1. Field of the Invention
This invention relates to the field of optical systems and other precision devices, and more particularly to a method and construction for accurately and securely retaining a lens or other optical element in a cell or other holding structure. The invention is particularly suitable for retention of large, heavy optical elements that are prone to become displaced in the course of shipment or usage, thereby upsetting an initial condition of accurate optical alignment of the optical elements.
2. Description of Related Art
In the art of optical design, accurate alignment of the optical elements (e.g. the objective lens) in an optical system is critical to achieving the desired performance of the system. This is particularly true in the case of high performance optical systems, such as high resolution photographic optical systems employed in the field of aerial reconnaissance. When such systems are designed and manufactured, great care is taken to insure that the lens and other optical elements are installed into the camera housing such that the lens is correctly aligned relative to the lens cell or other structure to which the lens is mounted. Ideally, such aligned condition is maintained during shipment from the manufacturer to the customer, and thereafter during use.

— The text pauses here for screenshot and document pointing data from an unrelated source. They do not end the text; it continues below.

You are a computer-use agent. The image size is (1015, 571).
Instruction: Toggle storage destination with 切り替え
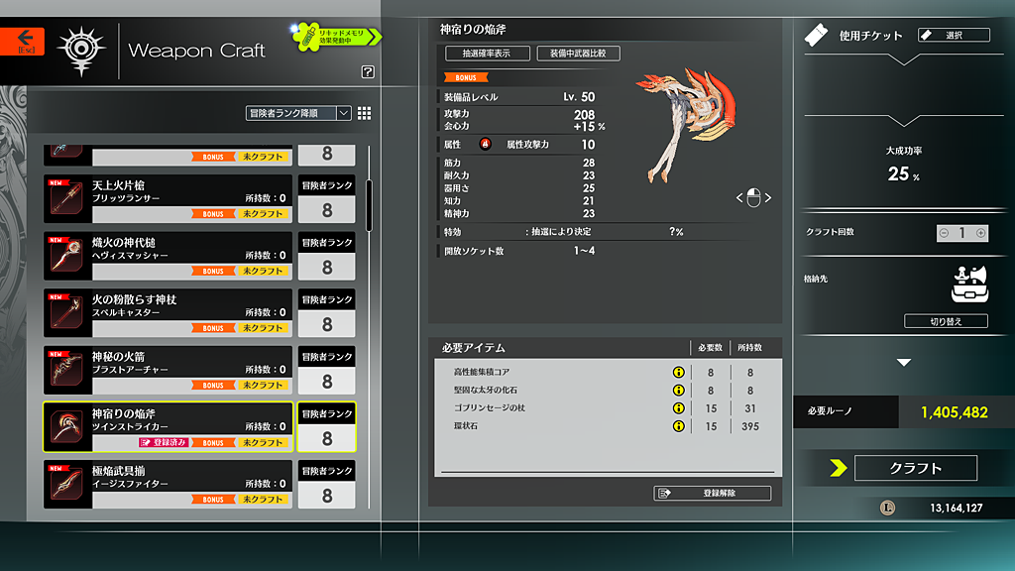point(946,321)
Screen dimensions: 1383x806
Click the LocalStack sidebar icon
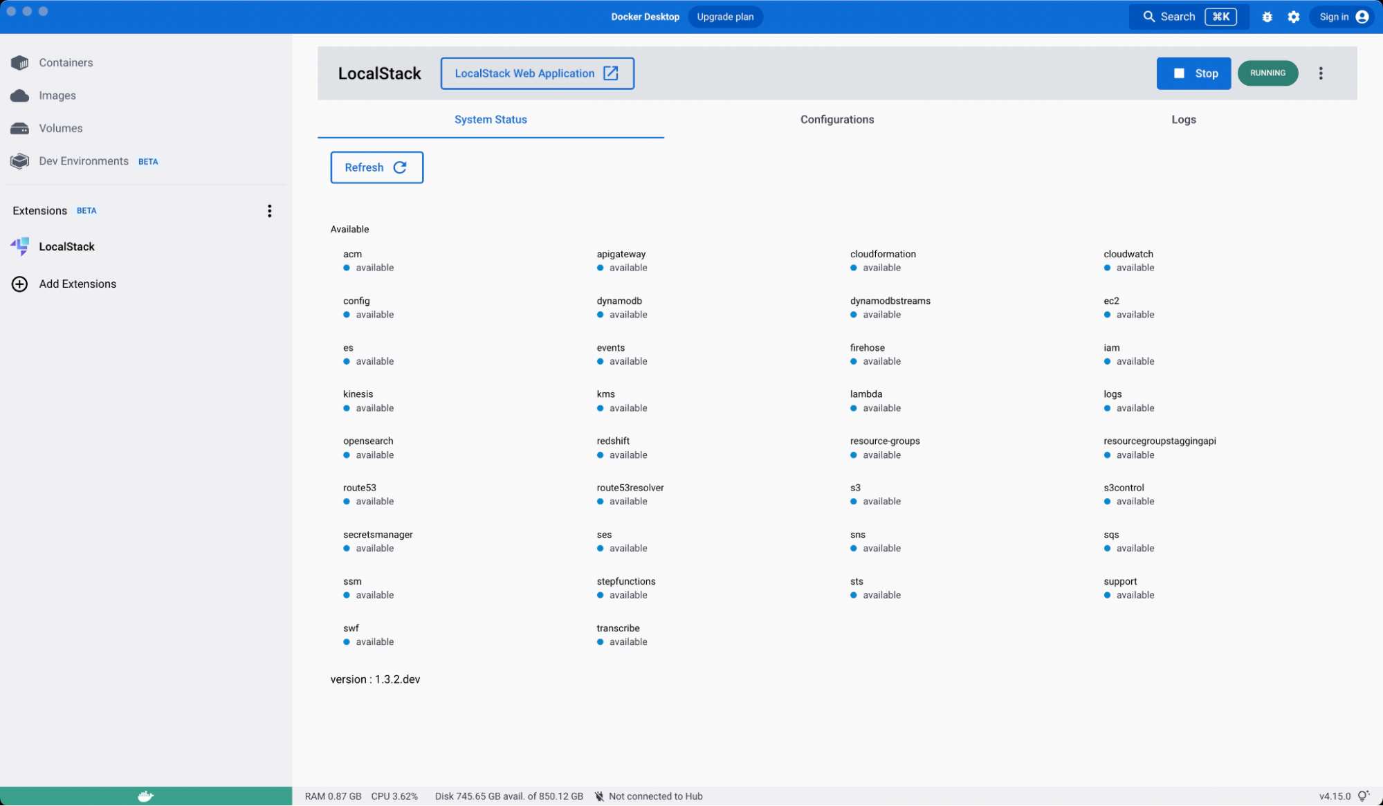click(20, 246)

When the lens in question is relatively small or light weight, known lens retaining methods have generally been adequate to keep the lens retained in the surrounding mechanical structures during shipping and subsequent use. However, when the optical elements are of an increased size, or of an increased weight (due to either large size, doping of the glass with heavy elements, or both) and only flat contact surfaces exist, known lens retaining methods have a potential for failure. Mechanical shocks and vibration during shipment and use are more likely to upset the initial condition of accurate alignment of such heavy or large optical elements. Any deviation of the lens alignment from the initial, aligned condition can seriously degrade the performance of the system. For example, if the system is a high-resolution aerial reconnaissance camera system to be flown in a military aircraft, a non-aligned condition of the objective lens can result in substantial loss of resolution of the resulting photographs or electro-optical imagery.
FIG. 1 is a cross-sectional view of a prior art set up for retaining an optical element 10 having flat contact surfaces 16A and 16B in a cell 12; a plano-convex lens element is shown as an example. Such a component may be called a flat-flat element. The cell 12 provides a holding structure for the element 10 in a nominally aligned condition relative to an optical and mechanical axis 14. In the typical situation, the lens element 10 has a flat/flat contact interface at its front and rear contact areas of the element, as indicated as 16A and 16B. Normally, when the optical element 10 is centered in its seat 18 in the lens cell 12, the small space 20 around the periphery of the element 10 is filled with an elastomeric material such as RTV. After curing of the elastomer, the element 10 is retained by a threaded retaining ring 22 which installs onto threads 24 provided in the cell 12, and the retaining ring 22 is secured to the cell 12 by staking or other means. When a sufficient transverse force is applied to the element 10, by say, mechanical shock, the element 10 may overcome the frictional forces between the element 10 and the retaining ring 22 and between the element 10 and the seat 18. Any significant transverse displacement away from the mechanical axis 14, even though small in terms of magnitude, can upset the state of optical symmetry and alignment and degrade the optical performance of the complete lens system. This is particularly so in the case of high-performance lens systems such as are found in aerial reconnaissance camera systems and in optical sights for weapon systems.
Another prior art retaining system not used with flat-flat elements, this one having a floating ring, is illustrated in FIG. 2. Like components illustrated in FIGS. 1 and 2 are given the same reference numerals. Referring to FIG. 2, the optical element 10, shown by way of example, has a convex surface 11 and is centered within its seat 18 in the lens cell 12. A floating ring 26 is installed over the outer convex optical surface 28 of the element 10 and a threaded retaining ring 22 is positioned on the floating ring 26. In this situation, after the element 10 has been centered on its seat 18 with respect to the optical axis 14, and the elastomer has been poured and cured around the element in the space between the element 10 and the seat 18, the two-ring system 26 and 22 is installed on the element 10. As the threaded retaining ring 22 is tightened on the floating ring 26, the floating ring adjusts its position by rolling around the spherical optical surface 28 of the element 10 until the outer surface 30 of the floating ring 26 becomes parallel to the inner or rear surface 32 of the threaded retaining ring 22. This action will not upset the alignment of the element, and will provide positive restraining forces on the element 10.
The method of FIG. 2, however, cannot be used for elements with a flat-flat configuration (such as shown in FIG. 1). The reason is that the floating ring 26 would not be able to find a position in which it intimately contacts both the flat surface 16A (FIG. 1) of the element 10 and the flat surface 32 of the threaded retaining ring 22 due to the effective radius of the flat surface of surface 16A being infinite.
The present invention addresses the problem of how to retain a flat-flat optical element, particularly one that is relatively large and/or heavy, within its associated cell such that the condition of accurate optical alignment is maintained during shipment and subsequent use. As such, the present invention presents a substantial improvement over the constructions shown in FIGS. 1 and 2.